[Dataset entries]
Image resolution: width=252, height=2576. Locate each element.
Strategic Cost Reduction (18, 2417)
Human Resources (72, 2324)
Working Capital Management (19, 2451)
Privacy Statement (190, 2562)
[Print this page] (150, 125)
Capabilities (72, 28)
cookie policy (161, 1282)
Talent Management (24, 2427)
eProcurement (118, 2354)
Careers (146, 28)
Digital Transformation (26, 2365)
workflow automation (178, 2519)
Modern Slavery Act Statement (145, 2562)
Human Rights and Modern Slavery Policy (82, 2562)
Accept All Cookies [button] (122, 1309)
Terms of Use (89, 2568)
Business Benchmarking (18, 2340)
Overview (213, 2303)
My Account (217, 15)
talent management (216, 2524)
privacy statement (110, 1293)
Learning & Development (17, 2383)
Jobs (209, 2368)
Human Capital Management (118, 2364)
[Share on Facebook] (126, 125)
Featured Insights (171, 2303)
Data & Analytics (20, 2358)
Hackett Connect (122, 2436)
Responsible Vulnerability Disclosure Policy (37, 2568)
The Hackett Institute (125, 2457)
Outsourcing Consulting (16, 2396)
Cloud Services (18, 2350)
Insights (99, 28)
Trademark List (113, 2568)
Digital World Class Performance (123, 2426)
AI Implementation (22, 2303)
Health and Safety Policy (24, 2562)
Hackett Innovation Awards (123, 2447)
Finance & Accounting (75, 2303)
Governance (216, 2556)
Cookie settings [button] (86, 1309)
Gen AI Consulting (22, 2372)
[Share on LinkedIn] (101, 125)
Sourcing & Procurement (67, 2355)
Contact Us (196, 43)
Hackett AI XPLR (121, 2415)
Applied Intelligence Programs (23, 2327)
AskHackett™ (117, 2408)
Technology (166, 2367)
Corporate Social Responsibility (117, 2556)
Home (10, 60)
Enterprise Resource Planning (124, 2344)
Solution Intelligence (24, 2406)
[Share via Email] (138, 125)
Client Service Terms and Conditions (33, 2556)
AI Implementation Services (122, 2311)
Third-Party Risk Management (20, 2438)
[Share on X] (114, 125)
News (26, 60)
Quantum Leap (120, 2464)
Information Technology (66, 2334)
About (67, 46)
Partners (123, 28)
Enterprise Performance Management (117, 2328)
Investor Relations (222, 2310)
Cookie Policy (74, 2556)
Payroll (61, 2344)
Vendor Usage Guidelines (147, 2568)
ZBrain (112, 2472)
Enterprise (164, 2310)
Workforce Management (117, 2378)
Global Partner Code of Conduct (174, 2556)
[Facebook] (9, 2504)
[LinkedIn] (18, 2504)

* **Task to complete**: Extract all the entries word for word.

* **Answer section**:
Image resolution: width=252, height=2576. Locate each element.
Strategic Cost Reduction (18, 2417)
Human Resources (72, 2324)
Working Capital Management (19, 2451)
Privacy Statement (190, 2562)
[Print this page] (150, 125)
Capabilities (72, 28)
cookie policy (161, 1282)
Talent Management (24, 2427)
eProcurement (118, 2354)
Careers (146, 28)
Digital Transformation (26, 2365)
workflow automation (178, 2519)
Modern Slavery Act Statement (145, 2562)
Human Rights and Modern Slavery Policy (82, 2562)
Accept All Cookies [button] (122, 1309)
Terms of Use (89, 2568)
Business Benchmarking (18, 2340)
Overview (213, 2303)
My Account (217, 15)
talent management (216, 2524)
privacy statement (110, 1293)
Learning & Development (17, 2383)
Jobs (209, 2368)
Human Capital Management (118, 2364)
[Share on Facebook] (126, 125)
Featured Insights (171, 2303)
Data & Analytics (20, 2358)
Hackett Connect (122, 2436)
Responsible Vulnerability Disclosure Policy (37, 2568)
The Hackett Institute (125, 2457)
Outsourcing Consulting (16, 2396)
Cloud Services (18, 2350)
Insights (99, 28)
Trademark List (113, 2568)
Digital World Class Performance (123, 2426)
AI Implementation (22, 2303)
Health and Safety Policy (24, 2562)
Hackett Innovation Awards (123, 2447)
Finance & Accounting (75, 2303)
Governance (216, 2556)
Cookie settings [button] (86, 1309)
Gen AI Consulting (22, 2372)
[Share on LinkedIn] (101, 125)
Sourcing & Procurement (67, 2355)
Contact Us (196, 43)
Hackett AI XPLR (121, 2415)
Applied Intelligence Programs (23, 2327)
AskHackett™ (117, 2408)
Technology (166, 2367)
Corporate Social Responsibility (117, 2556)
Home (10, 60)
Enterprise Resource Planning (124, 2344)
Solution Intelligence (24, 2406)
[Share via Email] (138, 125)
Client Service Terms and Conditions (33, 2556)
AI Implementation Services (122, 2311)
Third-Party Risk Management (20, 2438)
[Share on X] (114, 125)
News (26, 60)
Quantum Leap (120, 2464)
Information Technology (66, 2334)
About (67, 46)
Partners (123, 28)
Enterprise Performance Management (117, 2328)
Investor Relations (222, 2310)
Cookie Policy (74, 2556)
Payroll (61, 2344)
Vendor Usage Guidelines (147, 2568)
ZBrain (112, 2472)
Enterprise (164, 2310)
Workforce Management (117, 2378)
Global Partner Code of Conduct (174, 2556)
[Facebook] (9, 2504)
[LinkedIn] (18, 2504)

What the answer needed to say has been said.